▶ **REQUIREMENT**:
Could you retype the records word for word but without any pictures?

Content starts

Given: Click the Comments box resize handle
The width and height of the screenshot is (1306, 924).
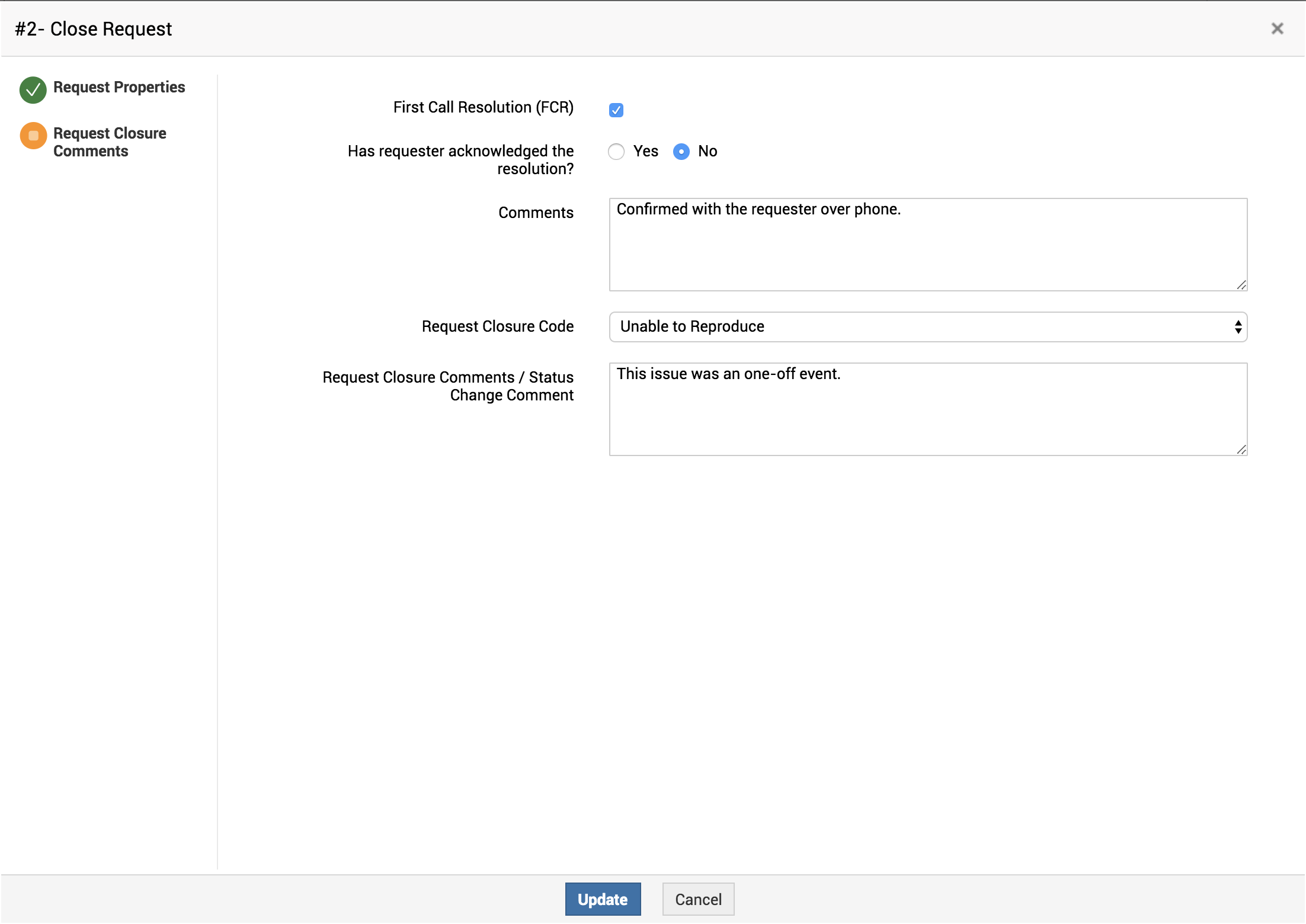Looking at the screenshot, I should click(1241, 285).
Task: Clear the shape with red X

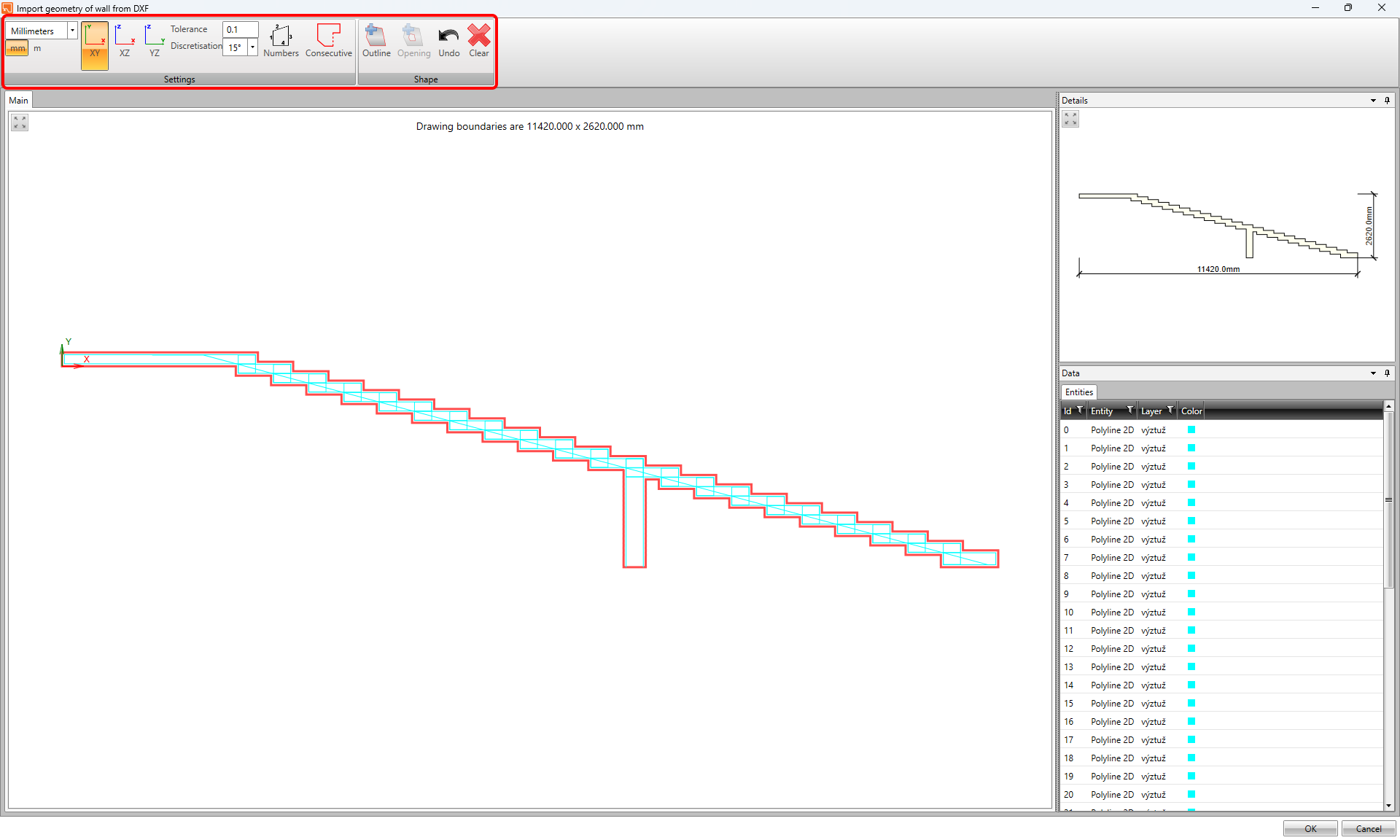Action: tap(479, 42)
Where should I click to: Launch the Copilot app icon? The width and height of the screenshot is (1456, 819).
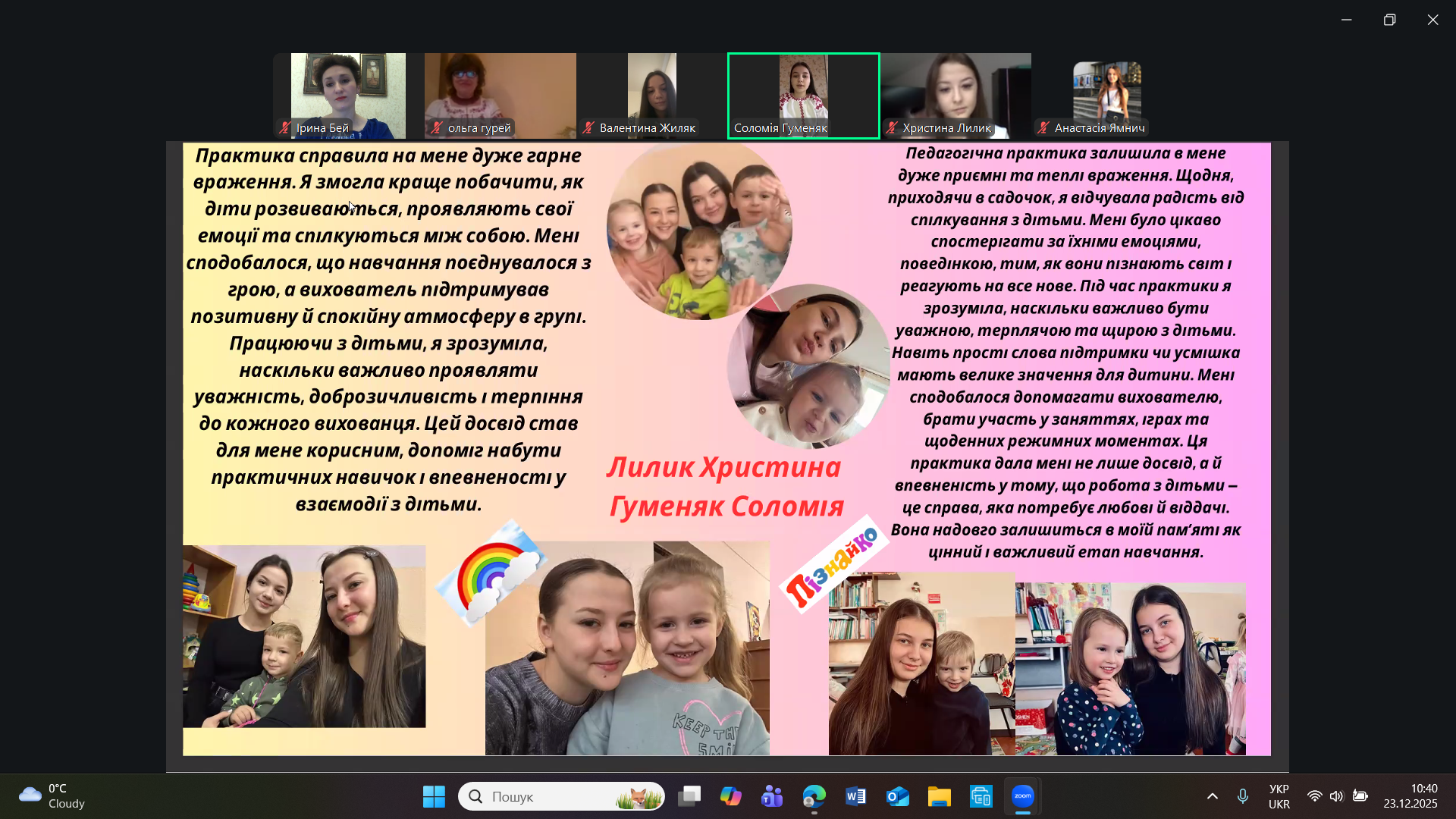[x=730, y=796]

Content ends

▶ **ANSWER SECTION**:
Given: Click the Comments box resize handle
The width and height of the screenshot is (1306, 924).
Looking at the screenshot, I should click(1241, 285).
Task: Clear the shape with red X

Action: tap(479, 42)
Where should I click to: Launch the Copilot app icon? The width and height of the screenshot is (1456, 819).
[x=730, y=796]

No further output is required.